▶ **Task description**
Print the whole listing exactly as it appears, but skip the pictures.

▶ **Extracted entries**
##############################

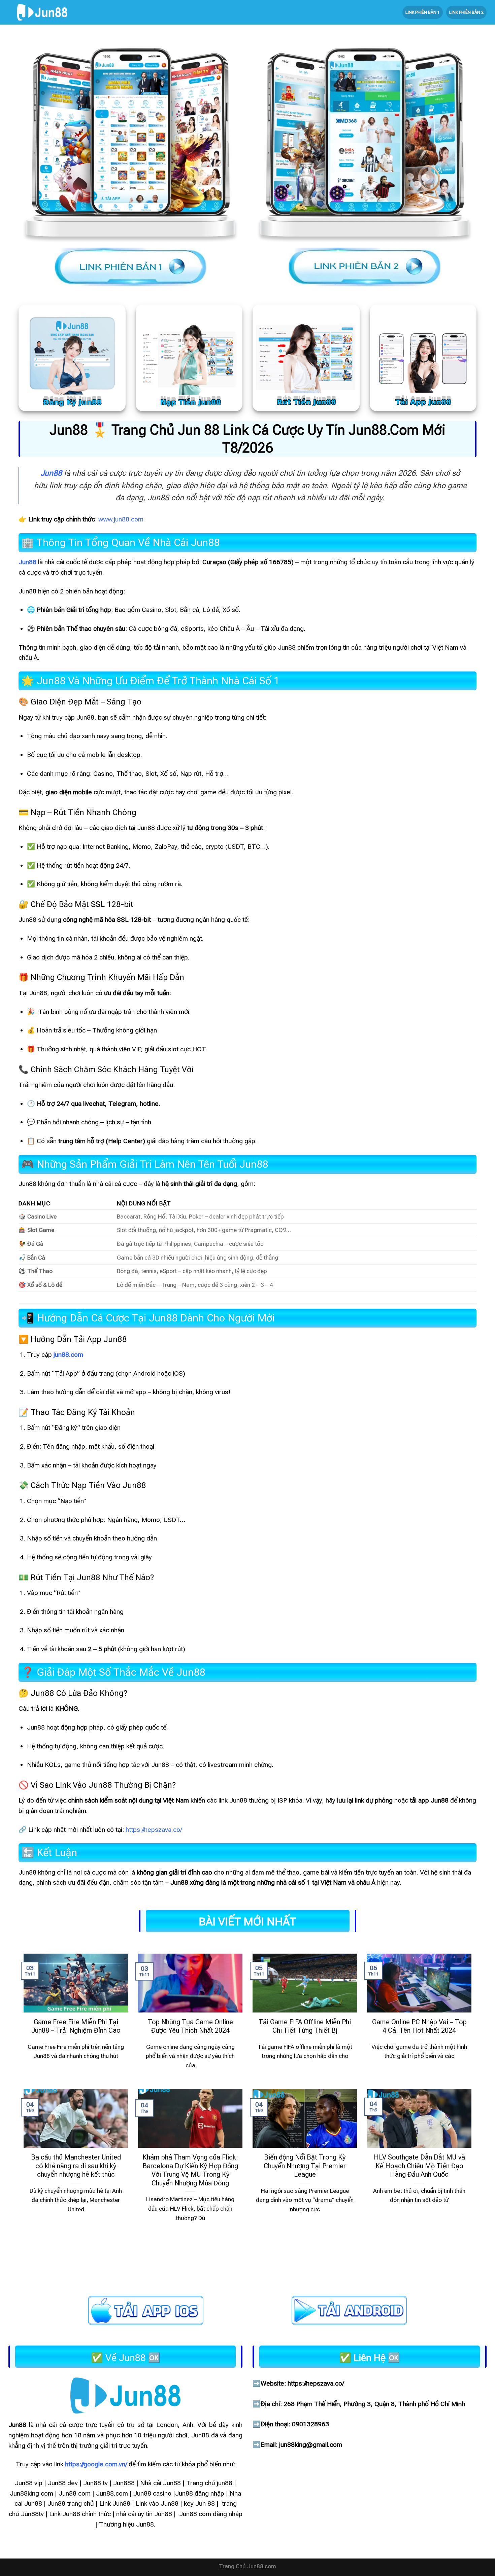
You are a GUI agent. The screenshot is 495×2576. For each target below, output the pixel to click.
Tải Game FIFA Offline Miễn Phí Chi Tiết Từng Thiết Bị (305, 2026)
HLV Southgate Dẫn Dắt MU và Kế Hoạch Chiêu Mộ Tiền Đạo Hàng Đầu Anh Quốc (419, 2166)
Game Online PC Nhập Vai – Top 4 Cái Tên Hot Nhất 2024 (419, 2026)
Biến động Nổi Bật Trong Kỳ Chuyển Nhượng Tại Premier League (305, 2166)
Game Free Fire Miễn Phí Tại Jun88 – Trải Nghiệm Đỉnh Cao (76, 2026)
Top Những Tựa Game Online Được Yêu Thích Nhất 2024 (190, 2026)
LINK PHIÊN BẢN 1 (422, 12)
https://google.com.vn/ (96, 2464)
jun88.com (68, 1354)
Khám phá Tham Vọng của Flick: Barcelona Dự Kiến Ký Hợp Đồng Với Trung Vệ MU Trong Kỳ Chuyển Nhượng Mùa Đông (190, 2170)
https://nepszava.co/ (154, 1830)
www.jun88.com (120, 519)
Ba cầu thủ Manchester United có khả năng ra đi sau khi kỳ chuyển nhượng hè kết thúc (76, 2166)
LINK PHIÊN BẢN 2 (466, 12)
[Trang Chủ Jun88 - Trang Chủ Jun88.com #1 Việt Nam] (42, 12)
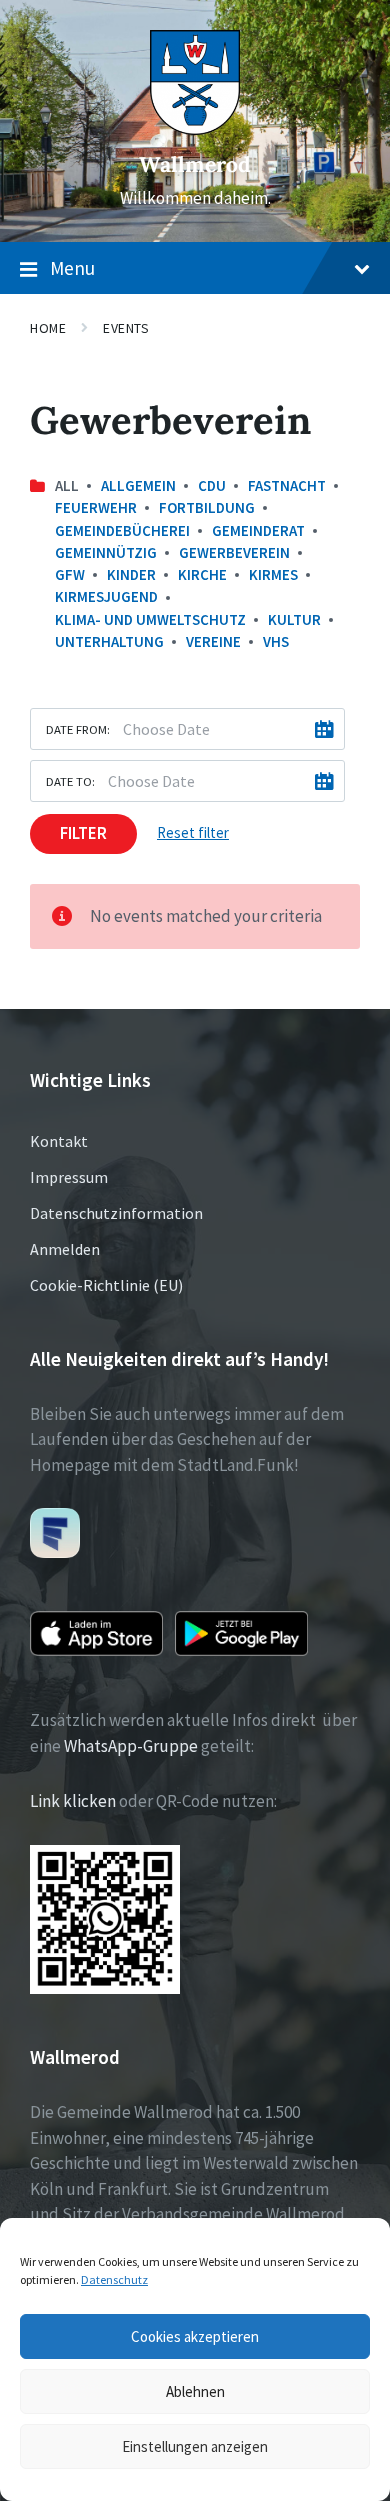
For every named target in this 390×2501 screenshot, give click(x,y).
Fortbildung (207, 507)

##############################

▶ **Completed exercise**
You are a GUI agent. The screenshot is 495×2576. For each target below, output the pixel to click.
Tải Game FIFA Offline Miễn Phí Chi Tiết Từng Thiết Bị (305, 2026)
HLV Southgate Dẫn Dắt MU và Kế Hoạch Chiêu Mộ Tiền Đạo Hàng Đầu Anh Quốc (419, 2166)
Game Online PC Nhập Vai – Top 4 Cái Tên Hot Nhất 2024 (419, 2026)
Biến động Nổi Bật Trong Kỳ Chuyển Nhượng Tại Premier League (305, 2166)
Game Free Fire Miễn Phí Tại Jun88 – Trải Nghiệm Đỉnh Cao (76, 2026)
Top Những Tựa Game Online Được Yêu Thích Nhất 2024 (190, 2026)
LINK PHIÊN BẢN 1 (422, 12)
https://google.com.vn/ (96, 2464)
jun88.com (68, 1354)
Khám phá Tham Vọng của Flick: Barcelona Dự Kiến Ký Hợp Đồng Với Trung Vệ MU Trong Kỳ Chuyển Nhượng Mùa Đông (190, 2170)
https://nepszava.co/ (154, 1830)
www.jun88.com (120, 519)
Ba cầu thủ Manchester United có khả năng ra đi sau khi kỳ chuyển nhượng hè kết thúc (76, 2166)
LINK PHIÊN BẢN 2 (466, 12)
[Trang Chủ Jun88 - Trang Chủ Jun88.com #1 Việt Nam] (42, 12)
For every named target in this 390×2501 screenshot, give click(x,y).
Fortbildung (207, 507)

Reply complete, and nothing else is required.